Heather Davis is an assistant professor of Culture and Media at The New School in New York whose work draws on feminist and queer theory to examine ecology, materiality, and contemporary art in the context of settler colonialism. Her new book, Plastic Matter (Duke University Press, 2022), explores the transformation of geology, media, and bodies in light of plastic’s saturation. Davis is a member of the extraordinary Synthetic Collective, an interdisciplinary team of scientists, humanities scholars, and artists, who investigate and expose plastic pollution in the Great Lakes.

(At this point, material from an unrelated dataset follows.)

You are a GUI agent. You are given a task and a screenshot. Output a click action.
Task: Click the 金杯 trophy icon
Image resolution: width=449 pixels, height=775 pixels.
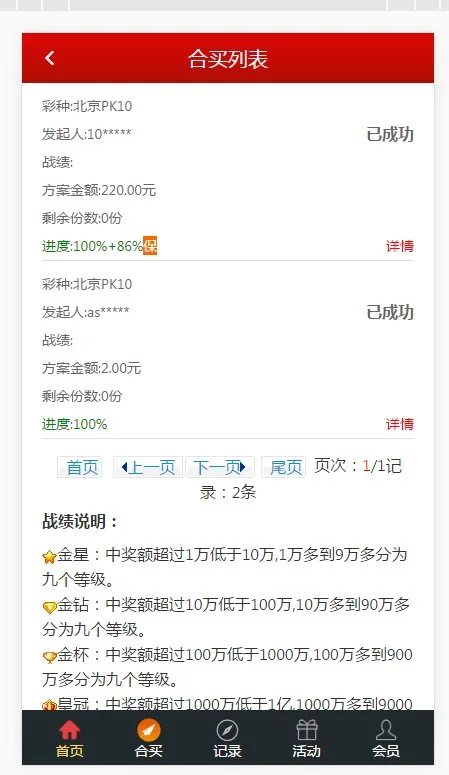click(x=49, y=657)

Mark Simpson is a settler scholar and professor in the Department of English and Film Studies at the University of Alberta, where he investigates US culture, energy humanities, and mobility studies. He is Principal Investigator for “Transition in Energy, Culture and Society,” a multi-year research project with Future Energy Systems at the U of A. His work has appeared in South Atlantic Quarterly, Radical Philosophy, Postmodern Culture, and English Studies in Canada, among other venues.

In this conversation Heather and Mark talk about how we are, in general, “so saturated by” an animated, often willfully hopeful communication style when it comes to environmental threats that it becomes easy to “turn off” and ignore the direness of present and future ecocide. We focus on figuring out what it could mean to adopt different communication strategies that are organized around conveying a sense of “vulnerability,” “embodiedness,” and “kinship.” If plastics are, in Davis’ words, a “much more intimate manifestation of oil,” and represent a major gap between, to quote Simpson, the experience of the “unseen” and the experience of the “invisible,” then it might be necessary to approach the problem using methods that aren’t familiar, but that are actively “defamiliarizing.”

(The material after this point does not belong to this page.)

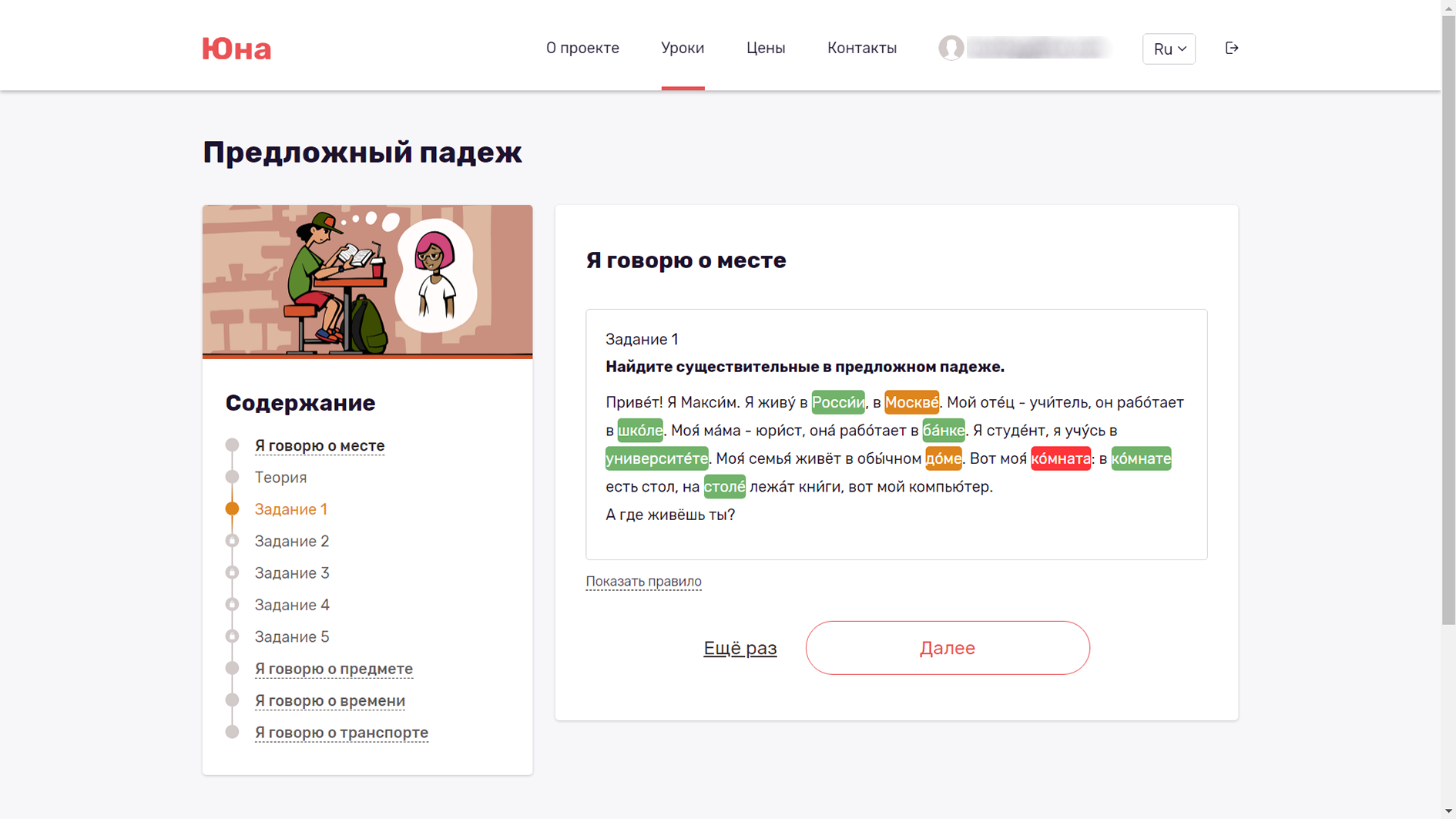
Task: Open the Ru language dropdown
Action: tap(1168, 49)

Keeping in mind that their focus is on inquiring about what is not known about plastics, Heather points out that the “timeline for plastics is actually incredibly undetermined” and that “we really don’t know what we’re doing,” fundamentally, when it comes to the whole life cycle of plastics, from feedstock extraction to chemical processing to material production and distribution, to dematerialization. The way Heather puts it is that “we’re fumbling around in the dark,” and in “our hubris” think we are in control.

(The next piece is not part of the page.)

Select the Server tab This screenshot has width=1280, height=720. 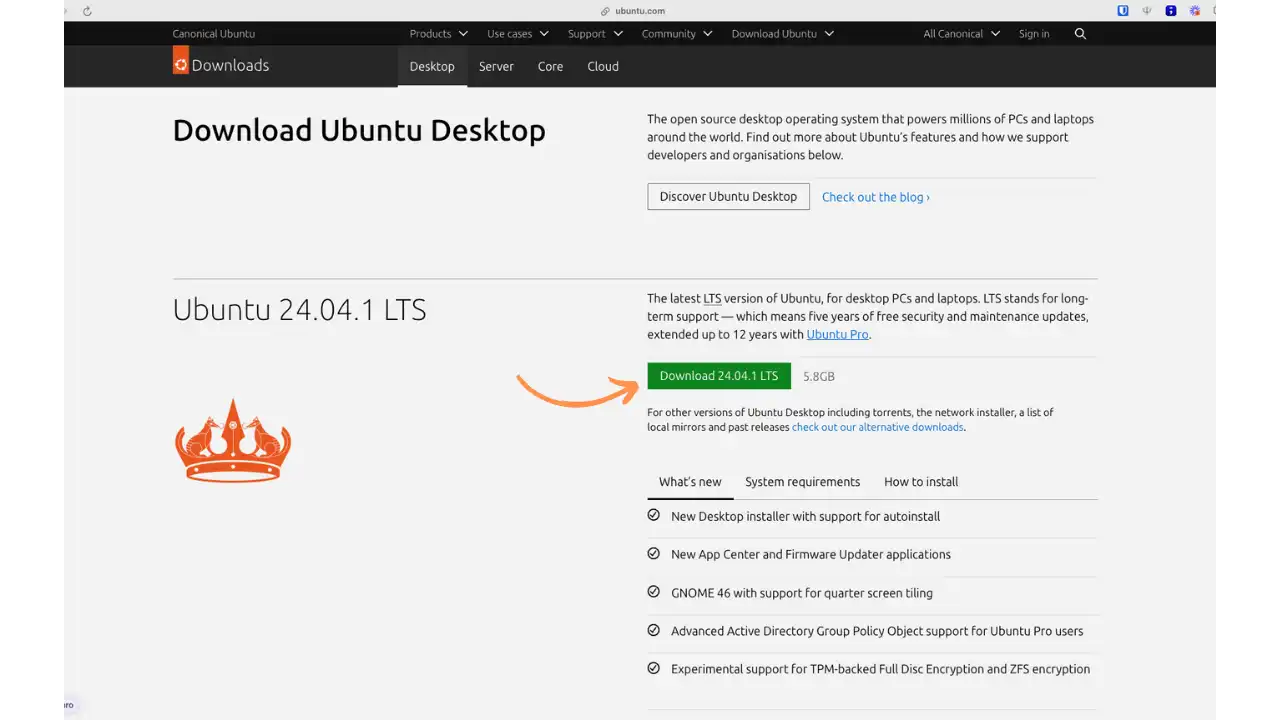point(496,66)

Part of Mark’s research focuses on how this hubris cannot be divorced from the unstable sense of mastery bred by petroculture. He’s written on the simulated sense of smoothness that the energy regime of fossil fuels tries to maintain, even as it becomes more and more of a struggle to maintain it, as the obviousness of the truth of climate breakdown becomes apparent. There is a sort of circularity or stuckness that, they say, we’re still, reluctantly, mired in. And plastics are a primary aspect of that: plastic forms a barrier, a “barricade” that lets us preserve a false sense that we are invulnerable, impermeable, protected. What recourse do we have when the thing we use to control contamination is exposed as a major source of contamination? If people now increasingly understand that plastics fail to protect us from infection and contamination, and that they actively endanger our health, it is because a faith in plastics as a way of living in a bubble has been replaced by a sobering ecological knowledge of this petroleum product’s toxic effects. And that knowledge is spread through networked acts of activist organizing, by artists and theorists who “allow us to sit with the world,” to see it in a new way and shift our “patterns of thinking.”